- Daftar Tugas:
**a)** Sebutkan semua nomor pasal yang disebut dalam teks bacaan, masing-masing satu kali.
**b)** Ubah bagian catatan yang dimulai dengan baris berisi "You are a GUI" dan diakhiri dengan baris berisi "click(x=1328, y=405)", termasuk kedua baris itu, menjadi tabel Markdown dengan kolom No dan Isi. Jangan sertakan baris kosong.

- Teks Bacaan:
..........

PI harus menjamin terpenuhinya persyaratan keselamatan sebagaimana

dimaksud dalam Pasal 2 ayat (2) sejak konstruksi sampai dengan

dekomisioning reaktor nondaya.

Pasal 9

PI harus melakukan analisis keselamatan reaktor berdasarkan kejadian

awal terpostulasi.

Pasal 10

(1) Analisis keselamatan reaktor sebagaimana dimaksud dalam Pasal 9

harus memuat:

a. analisis respons reaktor dalam rentang kejadian awal terpostulasi;

dan

b. analisis kegagalan peralatan eksperimen yang mempengaruhi

keselamatan operasi reaktor.

..........

- Catatan yang Ditampilkan:
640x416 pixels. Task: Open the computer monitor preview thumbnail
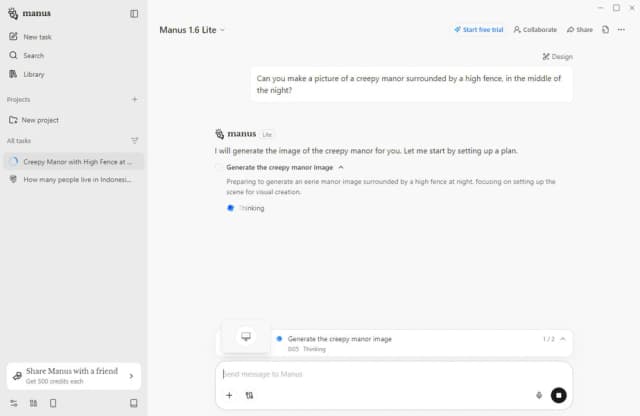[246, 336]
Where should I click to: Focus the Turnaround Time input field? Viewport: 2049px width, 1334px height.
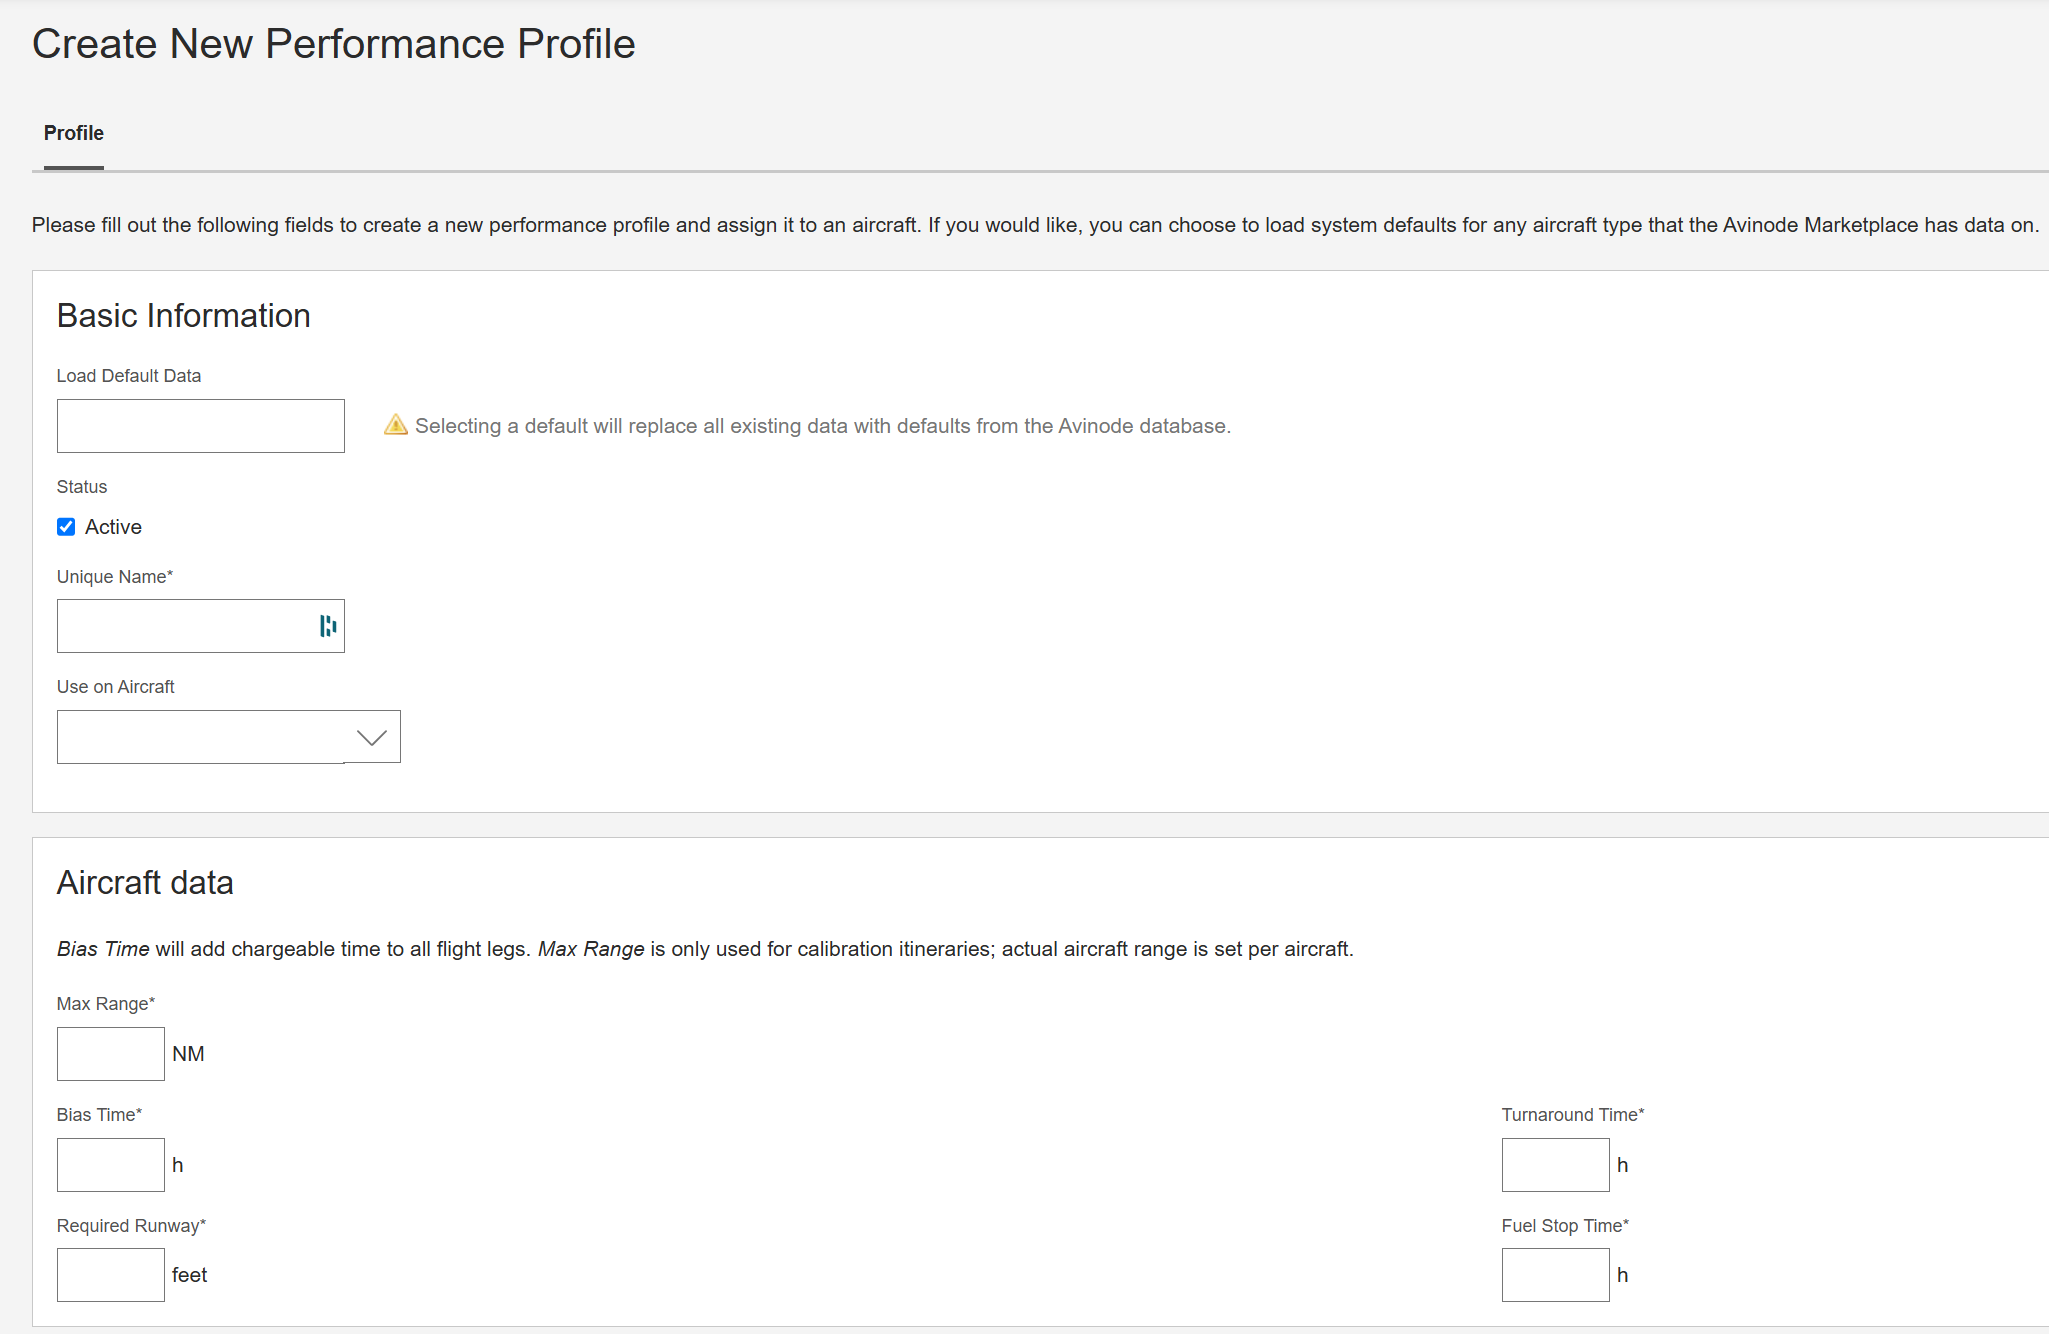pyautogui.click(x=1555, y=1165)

..........

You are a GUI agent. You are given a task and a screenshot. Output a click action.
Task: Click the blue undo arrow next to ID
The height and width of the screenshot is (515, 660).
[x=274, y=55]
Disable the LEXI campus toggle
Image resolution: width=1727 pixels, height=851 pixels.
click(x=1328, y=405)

..........

- Jawaban Tiap Tugas:
**a)**
- Pasal 2
- Pasal 9
- Pasal 10

**b)**
| No | Isi |
|---|---|
| 1 | You are a GUI agent. You are given a task and a screenshot. Output a click action. |
| 2 | Task: Click the blue undo arrow next to ID |
| 3 | The height and width of the screenshot is (515, 660). |
| 4 | [x=274, y=55] |
| 5 | Disable the LEXI campus toggle |
| 6 | Image resolution: width=1727 pixels, height=851 pixels. |
| 7 | click(x=1328, y=405) |